Allstate, an US-based insurance company, has for the past couple of years been developing automated methods of predicting the cost, and hence severity, of claims. In December 2016 it put forward a recruitment challenge on Kaggle to allow people to show off their creativity and present their technical skills by creating an algorithm which accurately predicts claims severity. With this the company hoped to get insight into better ways to predict claims severity and thereby ensure a more worry-free customer experience. This project takes on the 2016 Allstate challenge and use the provided datasets on Kaggle. The objective was to compare performance of different machine learning algorithms and methods on the insurance claim dataset from Allstate and to get the best model to predict the accident loss.

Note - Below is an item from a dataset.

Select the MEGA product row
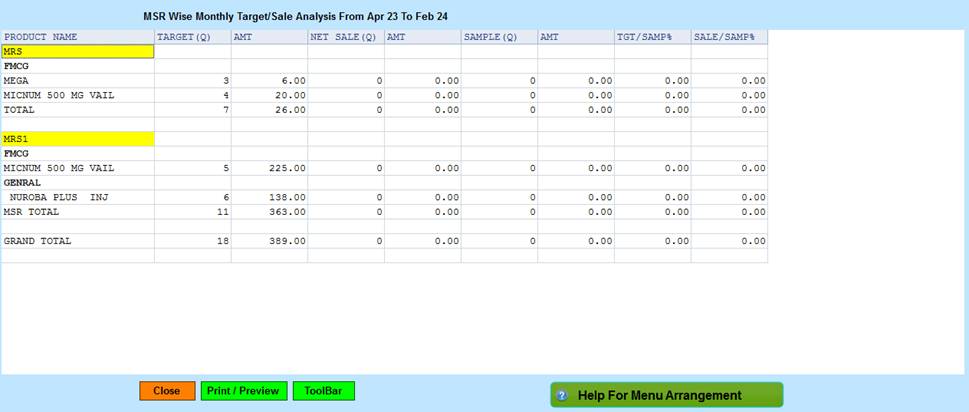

First the data is observed, transformed and encoded. Then different prediction methods are used and compared. The methods that are used are
- Linear Regression
- Vanilla LR
- Regularization
- Ridge
- Lasso
- Support Vector Machines
- Random Forest
- Little digression into feature exploration
- Neural Network
Finally the model that seems to give the best results is trained on the full training set and predictions are made to the submission test provided by Kaggle.
The model that had best results was (with no surprise) the neural network. The NN-model really stood out on the leaderboard with around 10% better performance the the second model (RF).

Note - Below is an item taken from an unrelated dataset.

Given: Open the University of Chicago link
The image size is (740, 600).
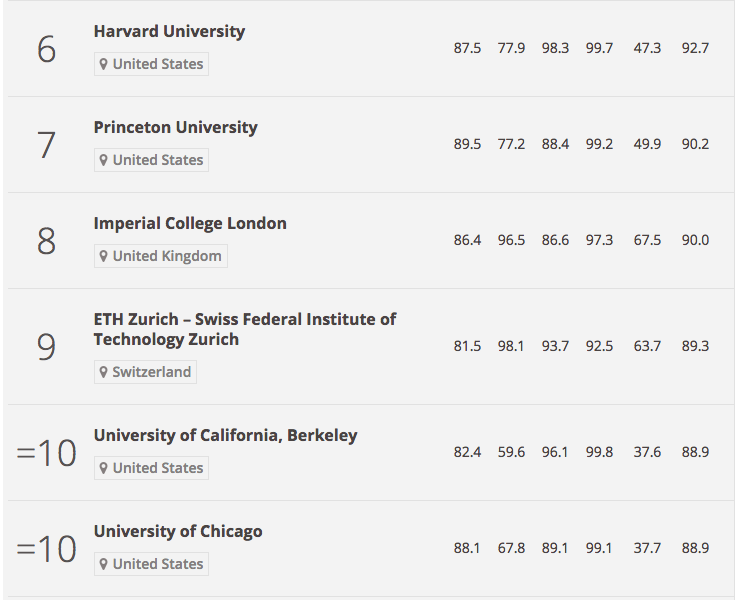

Model | training MAE | test MAE |
---|---|---|
Linear Regression | 1299.18 | 1312.04 |
Ridge Regression | 1286.57 | 1302.32 |
Lasso Regression | 1286.35 | 1302.35 |
SVM | 1296.36 | 1308.77 |
Random Forest | 466.58 | 1251.67 |
Neural Network | 1074.78 | 1179.82 |
The submissions were divided into public (multi-submission) and private submission with the prediction MAE being the benchmark. The NN-model ended up scoring a private MAE of 1147.20 and a public MAE of 1138.11. Compared to the leading submission on Kaggle (private MAE of 1109.71), this is an acceptable result.
What became extremely clear very soon in this project was how much impact the preprocessing of the data had on the final results for most of the models. It came clear how critical data processing is in all real life machine learning problems. Future steps would involve transformations and rescaling of the parameters. They worked well as they were but they could probably be massaged to enhance model performance. For the prediction models, the future steps would probably include a bigger process for hyperparameter optimization and a better way for validating (e.g. CV). Regarding the NN model, some methods for reducing the overfitting should definitely be applied (e.g. dropout or some regularization).